→ **INSTRUCTIONS**:
a – In the forum thread on backing up Immich, which two systems does the original post name as able to take instant snapshots?
b – Pick up the forum thread on backing up Immich with snapshots after its last reply and carry it on.

→ **EXCERPTED PASSAGE**:
It’s fairly obvious why stopping a service while backing it up makes sense. Imagine backing up Immich while it’s running. You start the backup, db is backed up, now image assets are being copied. That could take an hour. While the assets are being backed up, a new image is uploaded. The live database knows about it but the one you’ve backed up doesn’t. Then your backup process reaches the new image asset and it copies it. If you restore this backup, Immich will contain an asset that isn’t known by the database. In order to avoid scenarios like this, you’d stop Immich while the backup is running.

Now consider a system that can do instant snapshots like ZFS or LVM. Immich is running, you stop it, take a snapshot, then restart it. Then you backup Immich from the snapshot while Immich is running. This should reduce the downtime needed to the time it takes to do the snapshot. The state of Immich data in the snapshot should be equivalent to backing up a stopped Immich instance.

Now consider a case like above without stopping Immich while taking the snapshot. In theory the data you’re backing up should represent the complete state of Immich at a point in time eliminating the possibility of divergent data between databases and assets. It would however represent the state of a live Immich instance. E.g. lock files, etc. Wouldn’t restoring from such a backup be equivalent to kill -9 or pulling the cable and restarting the service? If a service can recover from a cable pull, is it reasonable to consider it should recover from restoring from a snapshot taken while live? If so, is there much point to stopping services during snapshots?

  • @solrize
    link
    English
    26 months ago

    Stop the whole VM during snapshots.

    • Avid AmoebaOP
      link
      fedilink
      English
      1
      edit-2
      6 months ago

      Not a VM. Consider the service just a program running on the host OS where either the whole OS or just the service data are sitting on ZFS or LVM.

→ **STORED RECORDS**:
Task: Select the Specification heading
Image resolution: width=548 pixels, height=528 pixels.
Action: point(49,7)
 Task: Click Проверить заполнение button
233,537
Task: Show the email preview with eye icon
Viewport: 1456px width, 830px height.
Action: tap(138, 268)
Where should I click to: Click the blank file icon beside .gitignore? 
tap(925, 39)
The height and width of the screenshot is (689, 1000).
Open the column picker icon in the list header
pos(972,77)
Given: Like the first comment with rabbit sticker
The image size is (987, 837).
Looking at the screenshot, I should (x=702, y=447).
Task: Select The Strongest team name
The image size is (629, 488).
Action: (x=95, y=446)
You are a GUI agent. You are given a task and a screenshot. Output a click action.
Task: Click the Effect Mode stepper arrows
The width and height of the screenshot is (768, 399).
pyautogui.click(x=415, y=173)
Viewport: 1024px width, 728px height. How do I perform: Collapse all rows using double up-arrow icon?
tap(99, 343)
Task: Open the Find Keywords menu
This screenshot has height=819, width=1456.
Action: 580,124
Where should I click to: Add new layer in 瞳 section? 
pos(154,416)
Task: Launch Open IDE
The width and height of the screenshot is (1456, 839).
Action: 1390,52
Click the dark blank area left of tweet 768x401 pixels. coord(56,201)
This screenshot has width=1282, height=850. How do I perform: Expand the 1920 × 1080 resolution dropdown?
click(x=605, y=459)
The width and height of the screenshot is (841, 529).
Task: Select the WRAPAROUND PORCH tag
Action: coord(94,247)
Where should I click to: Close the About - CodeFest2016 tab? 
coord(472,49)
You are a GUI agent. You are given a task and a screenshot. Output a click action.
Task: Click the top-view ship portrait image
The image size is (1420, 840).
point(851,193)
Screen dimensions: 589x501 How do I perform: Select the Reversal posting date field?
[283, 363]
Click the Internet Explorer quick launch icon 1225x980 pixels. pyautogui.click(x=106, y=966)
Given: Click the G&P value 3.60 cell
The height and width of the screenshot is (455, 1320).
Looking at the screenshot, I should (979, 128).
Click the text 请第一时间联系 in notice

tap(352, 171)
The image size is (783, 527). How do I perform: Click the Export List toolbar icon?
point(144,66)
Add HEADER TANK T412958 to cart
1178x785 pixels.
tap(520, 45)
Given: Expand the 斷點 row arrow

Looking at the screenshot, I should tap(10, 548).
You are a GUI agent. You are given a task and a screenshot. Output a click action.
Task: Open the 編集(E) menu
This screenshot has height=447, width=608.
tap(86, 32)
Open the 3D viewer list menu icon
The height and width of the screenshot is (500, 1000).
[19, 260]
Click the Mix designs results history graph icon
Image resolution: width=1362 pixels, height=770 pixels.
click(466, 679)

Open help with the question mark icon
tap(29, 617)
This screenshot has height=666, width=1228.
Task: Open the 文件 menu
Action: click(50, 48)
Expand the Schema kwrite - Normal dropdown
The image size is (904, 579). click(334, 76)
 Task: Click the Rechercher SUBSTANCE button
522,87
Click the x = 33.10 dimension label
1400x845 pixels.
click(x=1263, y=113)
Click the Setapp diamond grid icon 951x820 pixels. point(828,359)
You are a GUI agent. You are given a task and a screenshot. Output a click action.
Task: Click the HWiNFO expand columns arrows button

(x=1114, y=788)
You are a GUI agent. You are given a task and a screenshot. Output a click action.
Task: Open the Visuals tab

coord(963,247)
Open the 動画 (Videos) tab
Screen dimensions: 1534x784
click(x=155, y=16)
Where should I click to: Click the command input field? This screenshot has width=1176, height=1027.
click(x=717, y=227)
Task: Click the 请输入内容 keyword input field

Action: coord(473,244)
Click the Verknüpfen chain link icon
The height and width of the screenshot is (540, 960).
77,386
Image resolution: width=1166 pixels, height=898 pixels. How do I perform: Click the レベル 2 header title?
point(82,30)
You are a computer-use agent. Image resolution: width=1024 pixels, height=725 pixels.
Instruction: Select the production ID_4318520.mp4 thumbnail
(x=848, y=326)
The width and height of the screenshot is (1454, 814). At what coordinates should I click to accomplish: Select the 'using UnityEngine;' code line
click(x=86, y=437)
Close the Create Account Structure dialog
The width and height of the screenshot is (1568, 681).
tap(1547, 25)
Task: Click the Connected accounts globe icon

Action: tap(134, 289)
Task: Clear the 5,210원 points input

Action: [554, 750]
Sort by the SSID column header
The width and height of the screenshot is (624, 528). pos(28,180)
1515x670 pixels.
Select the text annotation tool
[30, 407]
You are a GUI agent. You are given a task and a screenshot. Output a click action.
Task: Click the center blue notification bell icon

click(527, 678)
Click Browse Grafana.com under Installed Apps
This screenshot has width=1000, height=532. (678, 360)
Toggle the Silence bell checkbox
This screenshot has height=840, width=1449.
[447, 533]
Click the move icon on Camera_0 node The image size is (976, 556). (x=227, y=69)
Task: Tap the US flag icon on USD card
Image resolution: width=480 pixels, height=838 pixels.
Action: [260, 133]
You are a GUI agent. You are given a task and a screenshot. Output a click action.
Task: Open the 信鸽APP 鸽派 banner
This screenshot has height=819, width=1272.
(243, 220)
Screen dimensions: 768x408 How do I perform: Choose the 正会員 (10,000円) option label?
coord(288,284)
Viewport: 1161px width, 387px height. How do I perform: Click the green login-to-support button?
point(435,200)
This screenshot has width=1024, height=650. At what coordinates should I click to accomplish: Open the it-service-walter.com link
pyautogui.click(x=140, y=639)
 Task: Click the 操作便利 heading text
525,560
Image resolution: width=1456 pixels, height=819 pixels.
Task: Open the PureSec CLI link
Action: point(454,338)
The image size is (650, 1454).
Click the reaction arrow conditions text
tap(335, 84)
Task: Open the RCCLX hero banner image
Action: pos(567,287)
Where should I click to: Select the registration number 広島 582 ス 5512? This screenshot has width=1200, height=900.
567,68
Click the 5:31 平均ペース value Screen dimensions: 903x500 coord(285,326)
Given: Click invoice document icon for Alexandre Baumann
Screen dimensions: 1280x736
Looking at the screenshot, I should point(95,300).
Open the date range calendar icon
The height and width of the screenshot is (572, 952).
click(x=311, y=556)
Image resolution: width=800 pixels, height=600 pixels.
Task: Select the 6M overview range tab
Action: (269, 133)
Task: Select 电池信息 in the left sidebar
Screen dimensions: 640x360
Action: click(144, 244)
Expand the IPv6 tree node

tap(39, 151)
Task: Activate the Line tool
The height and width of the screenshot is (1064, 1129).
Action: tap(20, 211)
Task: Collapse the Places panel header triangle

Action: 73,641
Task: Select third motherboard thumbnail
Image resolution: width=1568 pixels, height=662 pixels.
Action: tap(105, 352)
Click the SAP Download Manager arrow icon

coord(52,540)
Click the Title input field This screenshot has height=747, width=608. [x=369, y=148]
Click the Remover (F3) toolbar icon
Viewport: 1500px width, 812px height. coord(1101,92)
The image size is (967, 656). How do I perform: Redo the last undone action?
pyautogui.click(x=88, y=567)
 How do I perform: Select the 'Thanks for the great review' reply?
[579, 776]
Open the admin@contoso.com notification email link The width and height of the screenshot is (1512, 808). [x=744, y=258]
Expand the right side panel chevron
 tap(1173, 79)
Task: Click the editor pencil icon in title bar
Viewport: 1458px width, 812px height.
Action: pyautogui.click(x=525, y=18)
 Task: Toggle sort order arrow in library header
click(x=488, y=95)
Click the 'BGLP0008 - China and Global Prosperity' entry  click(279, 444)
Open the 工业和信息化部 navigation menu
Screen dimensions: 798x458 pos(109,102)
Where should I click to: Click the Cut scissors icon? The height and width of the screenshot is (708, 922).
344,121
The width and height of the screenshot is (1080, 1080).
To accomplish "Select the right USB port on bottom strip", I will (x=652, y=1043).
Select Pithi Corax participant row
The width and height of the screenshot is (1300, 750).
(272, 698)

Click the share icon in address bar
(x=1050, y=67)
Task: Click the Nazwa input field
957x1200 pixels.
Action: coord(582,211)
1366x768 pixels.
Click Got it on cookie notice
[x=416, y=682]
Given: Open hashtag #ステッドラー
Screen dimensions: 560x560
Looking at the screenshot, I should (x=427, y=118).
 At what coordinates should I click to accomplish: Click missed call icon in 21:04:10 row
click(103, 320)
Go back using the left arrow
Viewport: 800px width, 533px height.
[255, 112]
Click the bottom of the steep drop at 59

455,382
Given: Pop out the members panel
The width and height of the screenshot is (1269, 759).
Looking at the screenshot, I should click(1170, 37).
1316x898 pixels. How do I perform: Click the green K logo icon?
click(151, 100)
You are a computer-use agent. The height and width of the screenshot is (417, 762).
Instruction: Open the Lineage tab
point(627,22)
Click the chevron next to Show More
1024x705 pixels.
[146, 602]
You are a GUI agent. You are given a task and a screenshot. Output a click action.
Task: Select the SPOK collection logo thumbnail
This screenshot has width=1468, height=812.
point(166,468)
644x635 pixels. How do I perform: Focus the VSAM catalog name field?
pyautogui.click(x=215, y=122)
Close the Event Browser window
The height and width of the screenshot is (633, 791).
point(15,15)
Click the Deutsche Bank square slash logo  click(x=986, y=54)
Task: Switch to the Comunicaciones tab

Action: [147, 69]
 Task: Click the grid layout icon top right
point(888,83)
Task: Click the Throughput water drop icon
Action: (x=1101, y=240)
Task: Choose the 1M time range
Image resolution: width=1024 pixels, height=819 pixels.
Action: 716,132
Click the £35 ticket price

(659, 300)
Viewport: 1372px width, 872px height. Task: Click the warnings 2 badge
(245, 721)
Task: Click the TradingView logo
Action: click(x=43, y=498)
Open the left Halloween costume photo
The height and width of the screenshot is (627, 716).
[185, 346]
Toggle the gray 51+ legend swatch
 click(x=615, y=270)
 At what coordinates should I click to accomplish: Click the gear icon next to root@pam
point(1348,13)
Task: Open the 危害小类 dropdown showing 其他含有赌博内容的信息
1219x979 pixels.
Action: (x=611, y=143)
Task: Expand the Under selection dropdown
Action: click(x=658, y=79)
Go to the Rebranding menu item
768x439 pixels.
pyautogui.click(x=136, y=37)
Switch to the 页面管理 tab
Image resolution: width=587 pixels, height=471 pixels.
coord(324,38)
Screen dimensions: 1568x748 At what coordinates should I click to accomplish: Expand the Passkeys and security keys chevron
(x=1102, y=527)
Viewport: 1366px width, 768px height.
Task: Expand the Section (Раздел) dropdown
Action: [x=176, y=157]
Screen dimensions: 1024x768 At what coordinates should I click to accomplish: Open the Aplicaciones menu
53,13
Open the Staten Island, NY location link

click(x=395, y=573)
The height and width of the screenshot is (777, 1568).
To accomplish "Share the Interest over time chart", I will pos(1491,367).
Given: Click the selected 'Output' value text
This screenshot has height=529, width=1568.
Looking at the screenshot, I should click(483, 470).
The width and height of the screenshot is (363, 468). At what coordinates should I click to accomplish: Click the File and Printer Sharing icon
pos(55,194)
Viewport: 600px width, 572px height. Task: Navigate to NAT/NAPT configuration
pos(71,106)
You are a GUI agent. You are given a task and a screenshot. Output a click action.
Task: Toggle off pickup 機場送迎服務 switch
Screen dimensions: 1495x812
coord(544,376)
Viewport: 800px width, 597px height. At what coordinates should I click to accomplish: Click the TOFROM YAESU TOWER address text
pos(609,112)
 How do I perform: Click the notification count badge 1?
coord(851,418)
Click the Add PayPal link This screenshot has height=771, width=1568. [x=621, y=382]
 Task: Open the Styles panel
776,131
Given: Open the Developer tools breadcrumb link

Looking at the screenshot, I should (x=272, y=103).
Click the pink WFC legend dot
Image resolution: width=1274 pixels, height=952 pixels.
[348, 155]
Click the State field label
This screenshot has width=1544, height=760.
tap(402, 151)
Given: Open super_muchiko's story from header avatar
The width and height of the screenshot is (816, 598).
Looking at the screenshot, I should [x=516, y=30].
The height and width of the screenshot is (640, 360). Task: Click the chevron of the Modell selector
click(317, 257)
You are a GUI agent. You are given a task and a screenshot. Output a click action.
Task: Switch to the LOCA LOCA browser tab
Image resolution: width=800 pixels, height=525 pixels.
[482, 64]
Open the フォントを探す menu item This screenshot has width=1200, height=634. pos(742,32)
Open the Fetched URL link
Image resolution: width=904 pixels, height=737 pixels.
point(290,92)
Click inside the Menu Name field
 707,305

→ **OUTPUTS IN ORDER**:
a – ZFS and LVM.

b –
        • Avid AmoebaOP
          link
          fedilink
          English
          1
          edit-2
          6 months ago

          And I’m using Docker, but Docker isn’t helping with the stopping/running during backup conundrum.

            • Avid AmoebaOP
              link
              fedilink
              English
              1
              edit-2
              6 months ago

              Docker doesn’t change the relationship between a running process and its data. At the end of the day you have a process running in memory that opens, reads, writes and closes files that reside on some filesystem. The process must be presented with a valid POSIX environment (or equivalent). What happens with the files when the process is killed instantly and what happens when it’s started afterwards and it re-reads the files doesn’t change based on where the files reside or where the process runs. You could run it in docker, in a VM, on Linux, on Unix, or even Windows. You could store the files in a docker volume, you could mount them in, have them on NFS, in the end they’re available to the process via filesystem calls. In the end the effects are limited to the interactions between the process and its data. Docker cannot remove this interaction. If it did, the software would break.

                • Avid AmoebaOP
                  link
                  fedilink
                  English
                  1
                  edit-2
                  6 months ago

                  That’s the trivial scenario that we know won’t fail - stopping the service during snapshot. The scenario that I was asking people’s opinions on is not stopping the service during snapshot and what restoring from such backup would mean.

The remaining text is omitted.